• **WRITTEN EXERCISE 1**: Read the message about the RUL draft and decide whether each statement agrees with it. Answer yes or no for each, and quote the exact words of the message that settle it. (a) The message proposes making the RUL draft a normative reference. (b) The message says the original 6LoWPAN ND is obsoleted by RFC 6550. (c) The message calls the misalignment it noted mostly a matter of routing behavior.
## begin DOCUMENT PASSAGE
Discussing with Pascal and Michael, we would like to know if you think that
unaware-leaves draft should be normative in useofrplinfo.

Please find below some discussion points:

The RUL draft introduces a new beast to the RPL family, a
“Leaf-that-does-not-speak-RFC-6550“ but can now attach to the network and
benefit from special forwarding rules, provided that it implements the RUL
draft and some dependencies listed therein. Use-Of-RPL-Info aligned to the
WIP but there’s still a risk if it is published too soon that it is not
100% aligned. The misalignment we noted is mostly a terminology thing: is a
RUL a “Leaf-that-does-not-speak-RFC-6550“, or should we carry additional
meaning like support of the RUL draft and/or the dependencies.

The behavior for a RUL in Use-Of-RPL-Info world for the is correct but it
could apply to a slightly wider definition of a RUL than what the RUL draft
considers. E.g., a node that 1) does not implement the RUL draft and even
RFC 8505, but 2) never moves (tethered to the router or embedded therein),
could also attach to a RPL network provided that the router does a new set
of things, like handles the sequence counter and  stuff, and there could be
tons of variations of that guy e.g.,  whether that guy could provide an
“opaque” RPL-aware RPLinstanceID though it does not speak RFC 6550. The
description of the operation of a RUL in Use-Of-RPL-Info would work for
that guy as well, but that operation is not defined. IOW that guy is does
not (yet) belong to the RPL family, and will hopefully never do, because
the original 6LoWPAN ND is obsoleted by RFC 8505, so why not just do that?

To maximize the coverage of Use-Of-RPL-Info, we should need to include that
guy in the generic “RUL” definition. I’m not too interested in defining all
the variations of “that guy” and even less to give a name to all the
variations, and/or ensure that it could be doable to do RPL on their behalf
based on new hypothetic features in the router. Personally I’m happy enough
if the RUL that the Use-Of-RPL-Info describes has a scope that is reduced
to nodes that obey the RUL draft, because they are the only ones for which
we have a defined behavior in the router. Thus the proposal to make the RUL
draft a normative reference and live a few months with a missref.

Changes were done in the RUL draft to ensure that the operation described
for a RUL in Use-Of-RPL-Info is compatible with the new beast that the RUL
draft considers, making the new beast a subset of the RUL considered by
Use-Of-RPL-Info. Because when the doc became WG doc a RUL was any sort of
external route. the doc made it more specific. The price to pay was to
introduce a different behavior for the RUL and other “external
destinations”. As the text was changed for other “external destinations”
indicating e.g., the need to route via the parent and thus to use
Non-Storing signaling.

Then that text was stripped off the RUL draft and placed it in the
Use-Of-RPL-Info because it was really text on the forwarding behavior,
which is different if some assumptions cannot be made on the external
destination (need to encaps to the parent when it is not necessarily needed
for a RUL). That new text also fills a gap in Use-Of-RPL-Info and is
completely localized in a  new section. the  text was moved about routing
from the RUL draft to that section. Since it is not published yet, please
find that text inline below:


4.1. Updates to RFC6550: Advertise External Routes with Non-Storing

Mode Signaling.
## end DOCUMENT PASSAGE
• **WRITTEN EXERCISE 2**: In the records, take the lines between the one holding "Task: Edit the first notification template" and the one holding "will [766, 96].", inclusive. Write them out again with "screenshot" replaced by "screen capture" and everything else left as it is.
## begin INPUT FOR THIS TASK
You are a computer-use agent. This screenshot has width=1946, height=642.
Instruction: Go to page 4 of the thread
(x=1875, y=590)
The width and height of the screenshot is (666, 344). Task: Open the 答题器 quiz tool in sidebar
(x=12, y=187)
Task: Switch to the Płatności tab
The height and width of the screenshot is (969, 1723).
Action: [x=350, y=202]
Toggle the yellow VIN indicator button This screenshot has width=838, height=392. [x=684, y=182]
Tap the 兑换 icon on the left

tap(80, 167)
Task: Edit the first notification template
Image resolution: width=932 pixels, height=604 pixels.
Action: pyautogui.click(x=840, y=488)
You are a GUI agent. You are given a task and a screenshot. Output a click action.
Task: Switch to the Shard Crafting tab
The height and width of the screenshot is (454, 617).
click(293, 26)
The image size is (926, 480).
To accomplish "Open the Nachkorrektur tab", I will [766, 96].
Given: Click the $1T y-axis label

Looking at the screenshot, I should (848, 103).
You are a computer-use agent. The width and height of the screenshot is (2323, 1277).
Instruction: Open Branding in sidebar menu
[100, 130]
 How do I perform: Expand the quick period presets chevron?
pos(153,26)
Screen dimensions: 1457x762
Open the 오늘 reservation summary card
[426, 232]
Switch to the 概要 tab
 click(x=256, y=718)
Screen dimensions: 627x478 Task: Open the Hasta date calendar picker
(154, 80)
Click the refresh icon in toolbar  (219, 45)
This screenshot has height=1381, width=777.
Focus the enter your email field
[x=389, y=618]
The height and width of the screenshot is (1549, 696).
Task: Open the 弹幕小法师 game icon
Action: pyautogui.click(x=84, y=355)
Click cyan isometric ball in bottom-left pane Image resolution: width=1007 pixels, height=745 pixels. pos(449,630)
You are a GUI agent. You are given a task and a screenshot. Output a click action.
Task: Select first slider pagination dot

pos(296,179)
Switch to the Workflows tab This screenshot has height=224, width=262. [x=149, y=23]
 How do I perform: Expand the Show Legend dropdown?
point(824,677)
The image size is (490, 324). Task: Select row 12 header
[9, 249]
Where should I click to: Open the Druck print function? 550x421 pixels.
## end INPUT FOR THIS TASK
• **FINISHED ANSWER 1**:
(a) Yes: "Thus the proposal to make the RUL draft a normative reference and live a few months with a missref."
(b) No: "the original 6LoWPAN ND is obsoleted by RFC 8505"
(c) No: "The misalignment we noted is mostly a terminology thing"

• **FINISHED ANSWER 2**:
Task: Edit the first notification template
Image resolution: width=932 pixels, height=604 pixels.
Action: pyautogui.click(x=840, y=488)
You are a GUI agent. You are given a task and a screen capture. Output a click action.
Task: Switch to the Shard Crafting tab
The height and width of the screen capture is (454, 617).
click(293, 26)
The image size is (926, 480).
To accomplish "Open the Nachkorrektur tab", I will [766, 96].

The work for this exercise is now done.